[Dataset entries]
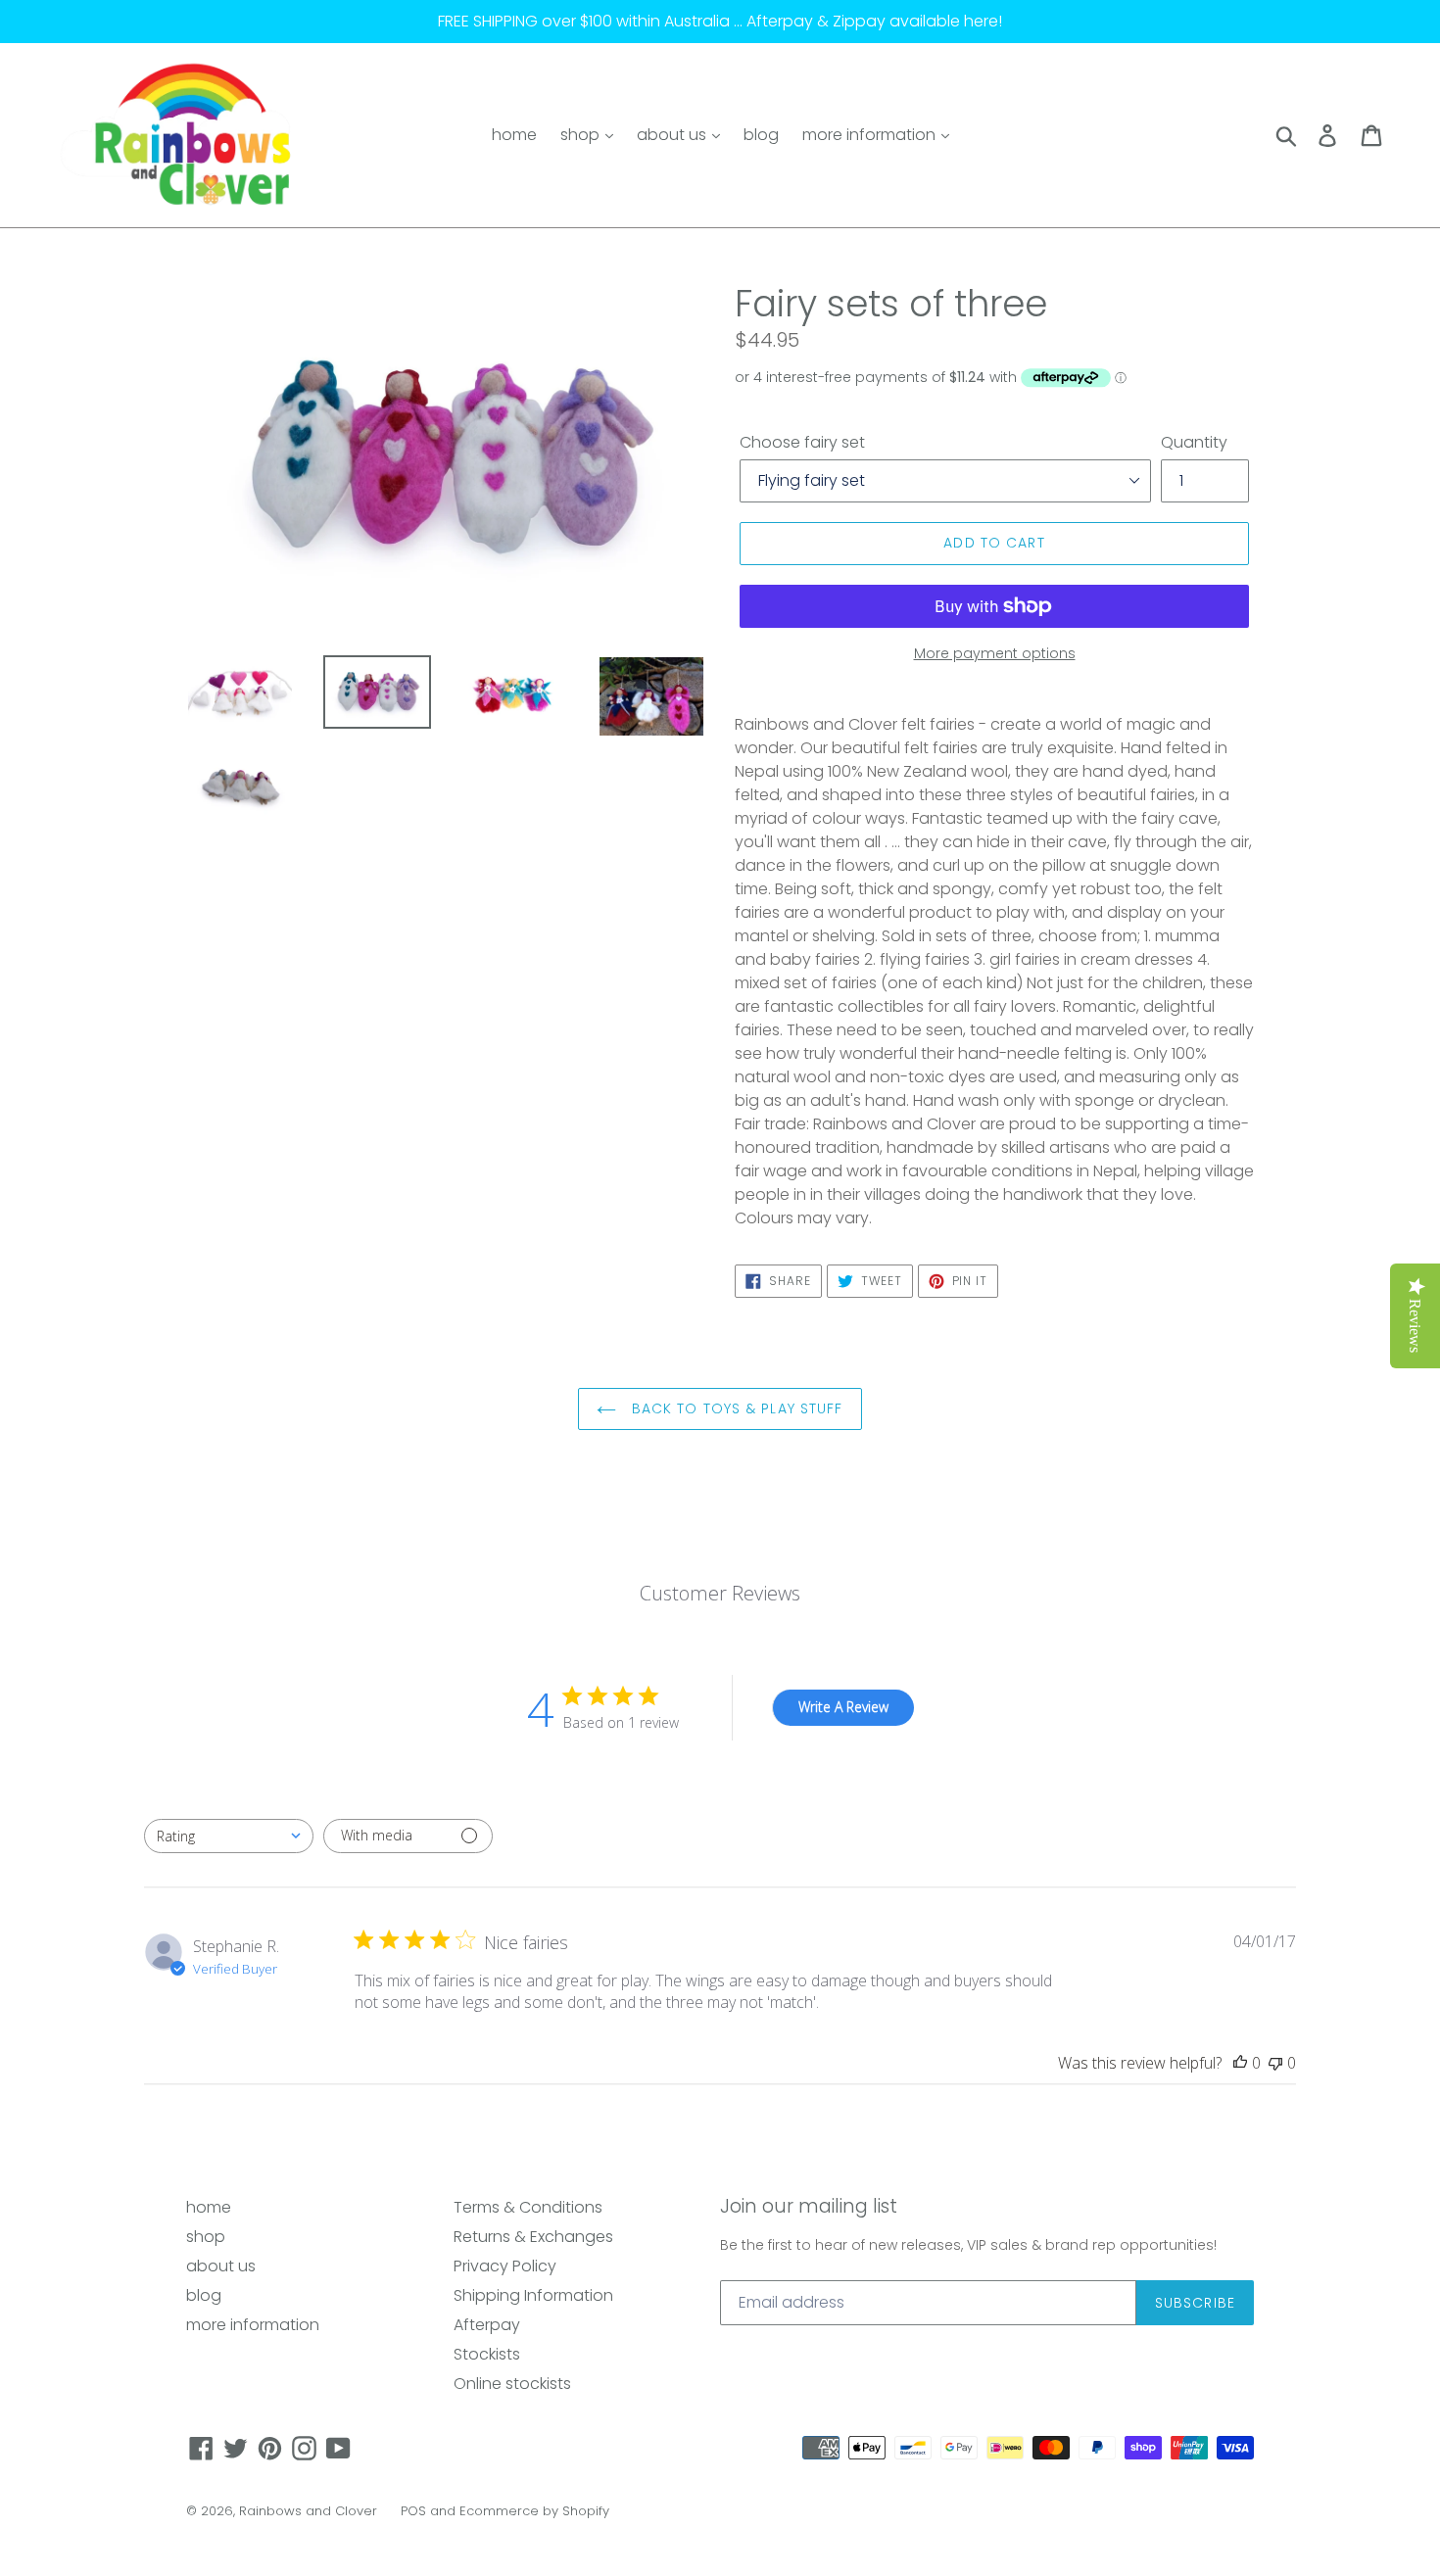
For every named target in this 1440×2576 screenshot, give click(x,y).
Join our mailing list (808, 2207)
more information (870, 134)
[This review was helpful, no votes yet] (1240, 2063)
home (514, 134)
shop (581, 134)
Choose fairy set (802, 442)
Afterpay (487, 2325)
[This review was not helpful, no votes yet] (1275, 2063)
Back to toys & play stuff (734, 1408)
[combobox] (228, 1836)
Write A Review (843, 1706)
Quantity (1194, 442)
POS (413, 2511)
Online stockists (512, 2383)
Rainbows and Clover (308, 2511)
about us (673, 134)
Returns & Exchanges (533, 2236)
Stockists (487, 2354)
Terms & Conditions (528, 2207)
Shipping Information (533, 2295)
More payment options (995, 653)
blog (761, 134)
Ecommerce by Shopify (534, 2511)
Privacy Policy (505, 2266)
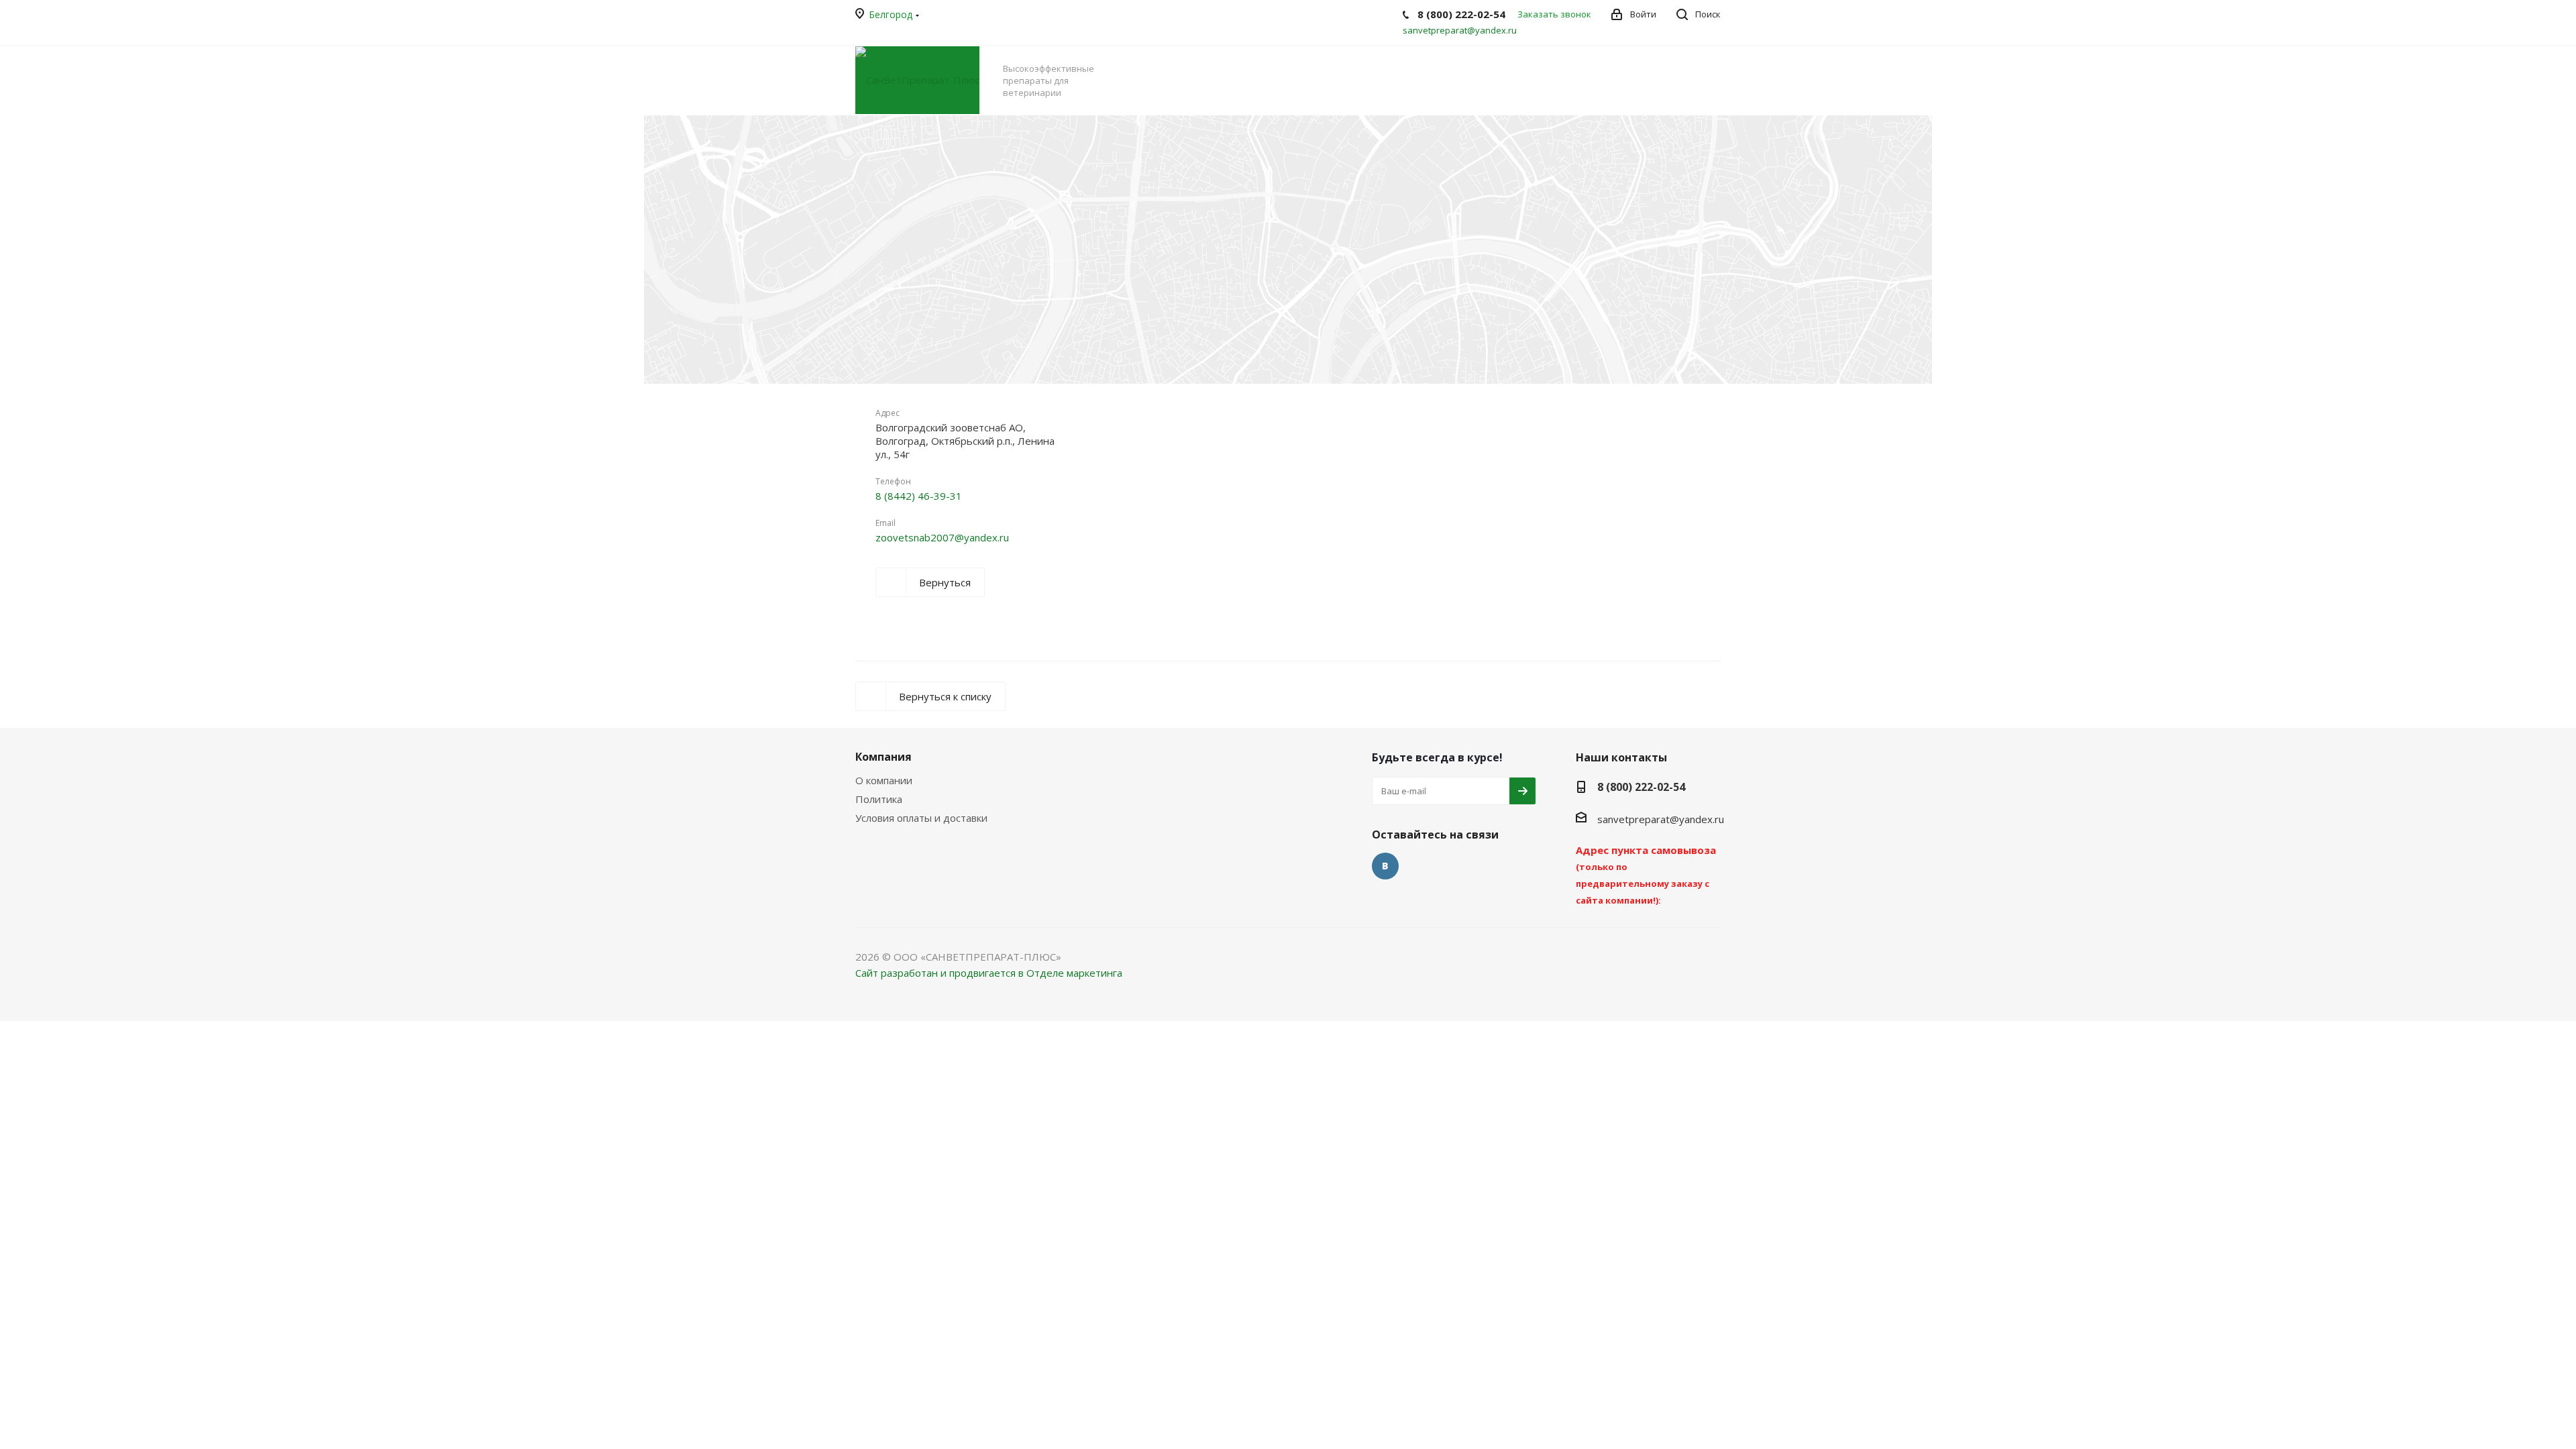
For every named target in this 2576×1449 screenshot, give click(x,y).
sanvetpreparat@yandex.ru (1460, 30)
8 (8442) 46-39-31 (918, 495)
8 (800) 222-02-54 (1641, 787)
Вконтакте (1385, 866)
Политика (878, 799)
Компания (883, 756)
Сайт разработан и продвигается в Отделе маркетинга (988, 972)
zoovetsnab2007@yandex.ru (942, 537)
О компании (883, 780)
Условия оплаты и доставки (921, 817)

EXERCISE DESCRIPTION:
Copy out all the records exactly as they read, and omit the pictures.

SOLVED PROBLEM:
For every named target in this 1440×2576 screenshot, give click(x,y).
Join our mailing list (808, 2207)
more information (870, 134)
[This review was helpful, no votes yet] (1240, 2063)
home (514, 134)
shop (581, 134)
Choose fairy set (802, 442)
Afterpay (487, 2325)
[This review was not helpful, no votes yet] (1275, 2063)
Back to toys & play stuff (734, 1408)
[combobox] (228, 1836)
Write A Review (843, 1706)
Quantity (1194, 442)
POS (413, 2511)
Online stockists (512, 2383)
Rainbows and Clover (308, 2511)
about us (673, 134)
Returns & Exchanges (533, 2236)
Stockists (487, 2354)
Terms & Conditions (528, 2207)
Shipping Information (533, 2295)
More payment options (995, 653)
blog (761, 134)
Ecommerce by Shopify (534, 2511)
Privacy Policy (505, 2266)
For every named target in this 2576×1449 screenshot, give click(x,y).
sanvetpreparat@yandex.ru (1460, 30)
8 (8442) 46-39-31 (918, 495)
8 (800) 222-02-54 (1641, 787)
Вконтакте (1385, 866)
Политика (878, 799)
Компания (883, 756)
Сайт разработан и продвигается в Отделе маркетинга (988, 972)
zoovetsnab2007@yandex.ru (942, 537)
О компании (883, 780)
Условия оплаты и доставки (921, 817)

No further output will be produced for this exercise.